#### What is needed
Copy out the lines below that hold the word "computer".

#### Material for the task
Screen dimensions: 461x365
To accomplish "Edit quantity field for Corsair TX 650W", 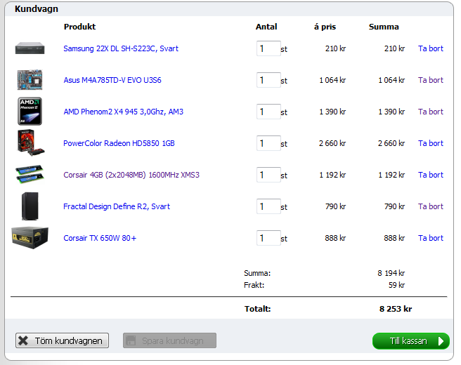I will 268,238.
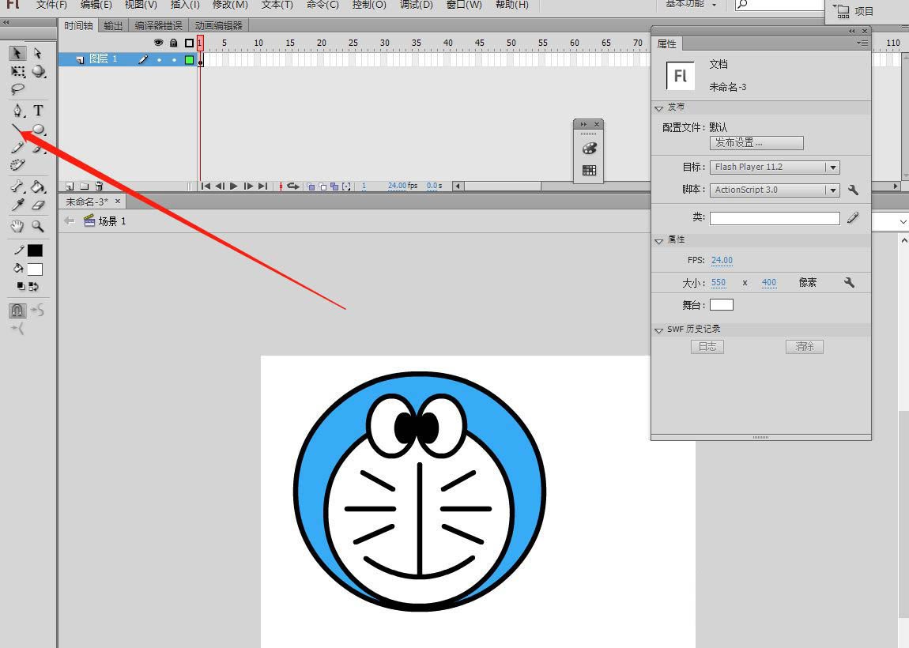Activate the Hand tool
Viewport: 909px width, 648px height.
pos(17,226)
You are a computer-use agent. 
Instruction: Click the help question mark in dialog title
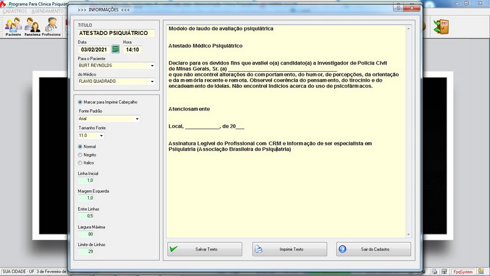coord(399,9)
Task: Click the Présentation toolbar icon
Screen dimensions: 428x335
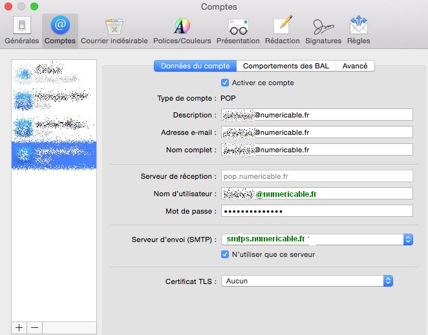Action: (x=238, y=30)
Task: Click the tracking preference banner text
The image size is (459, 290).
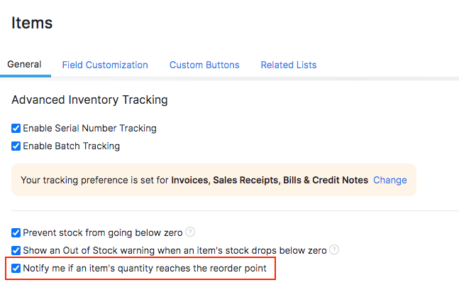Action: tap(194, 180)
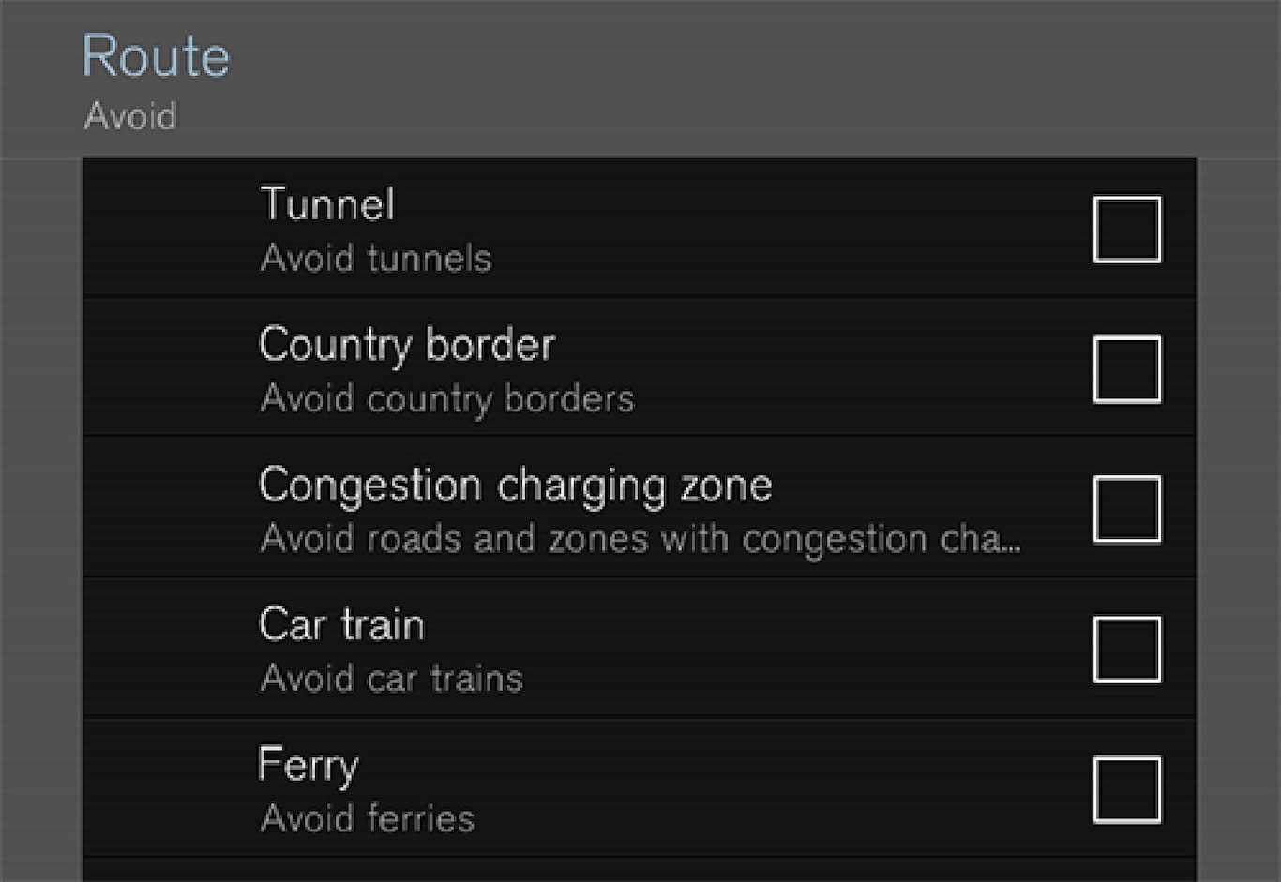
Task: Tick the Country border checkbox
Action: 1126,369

--

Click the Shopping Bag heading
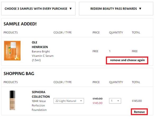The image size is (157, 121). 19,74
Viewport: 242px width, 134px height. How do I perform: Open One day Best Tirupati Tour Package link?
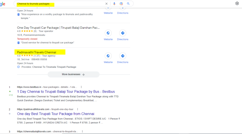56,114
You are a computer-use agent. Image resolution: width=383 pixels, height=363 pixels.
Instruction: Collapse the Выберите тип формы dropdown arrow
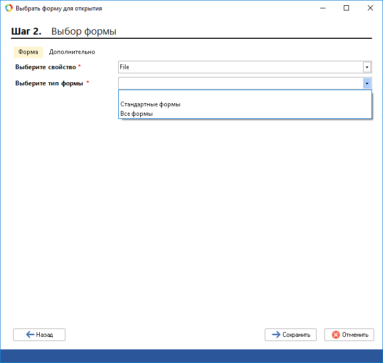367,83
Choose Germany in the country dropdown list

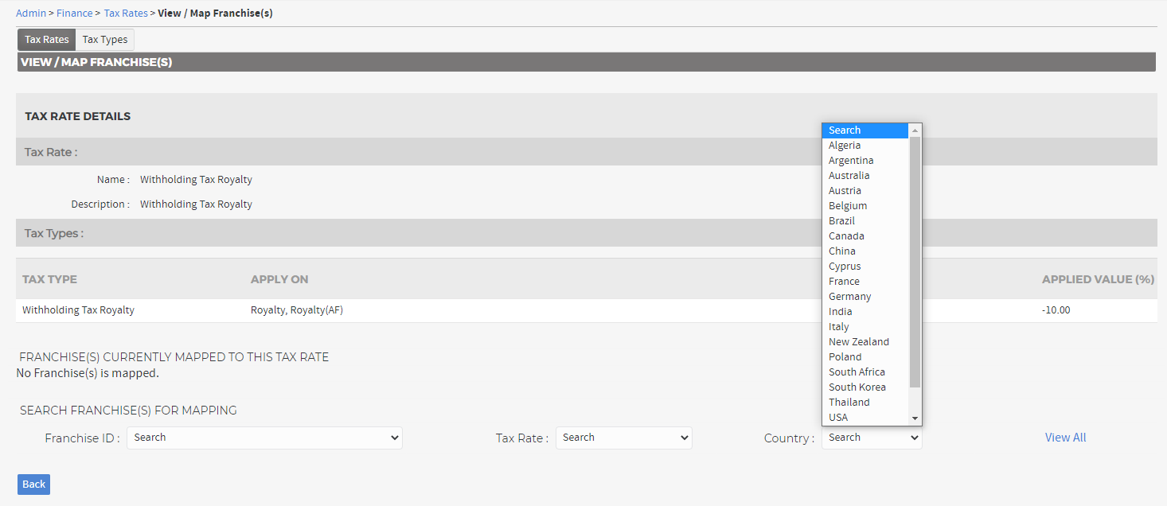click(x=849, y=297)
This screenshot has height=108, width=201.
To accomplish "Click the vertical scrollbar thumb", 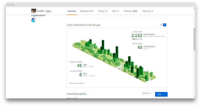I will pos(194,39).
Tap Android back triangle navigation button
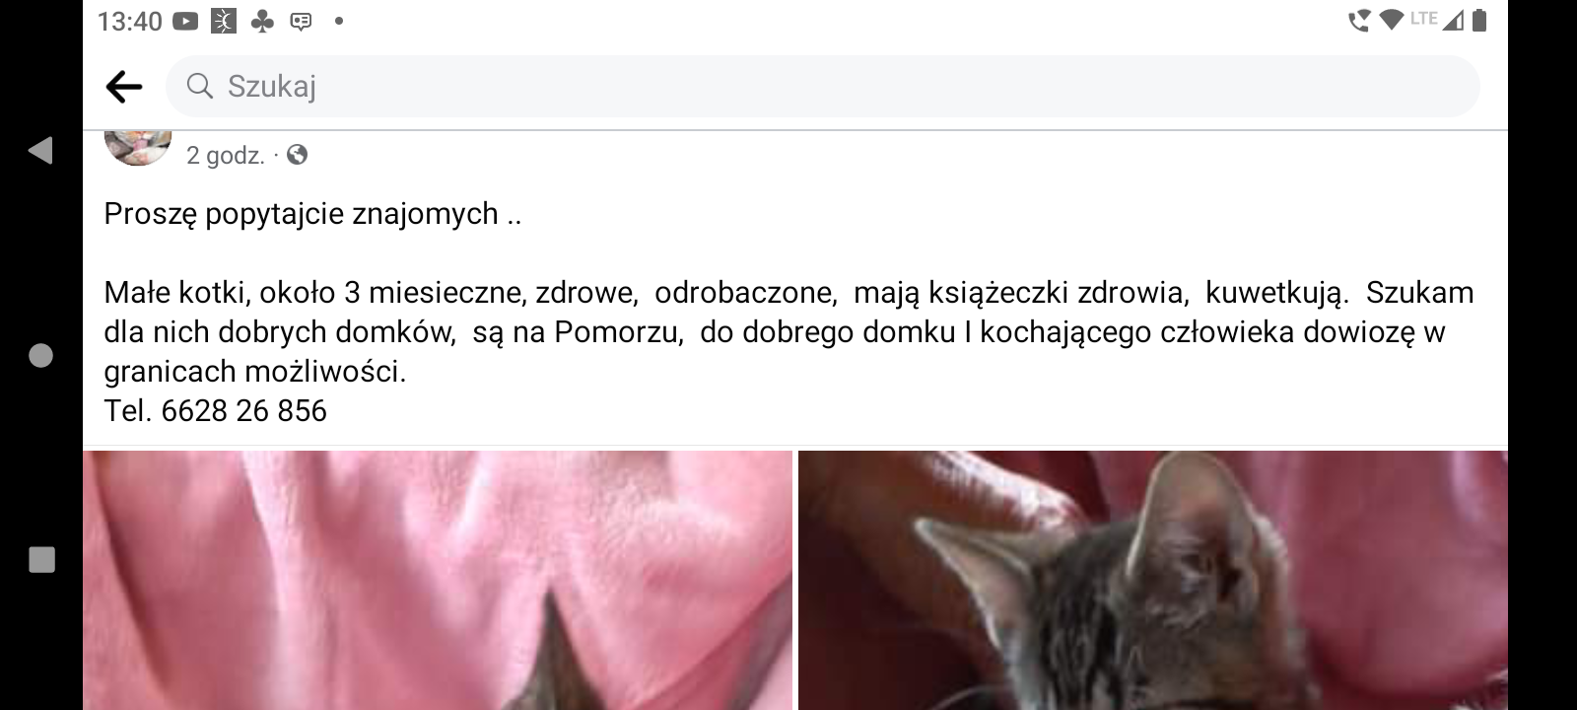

#### The answer
You are a computer-use agent. 
You are a computer-use agent. Image resolution: width=383 pixels, height=363 pixels.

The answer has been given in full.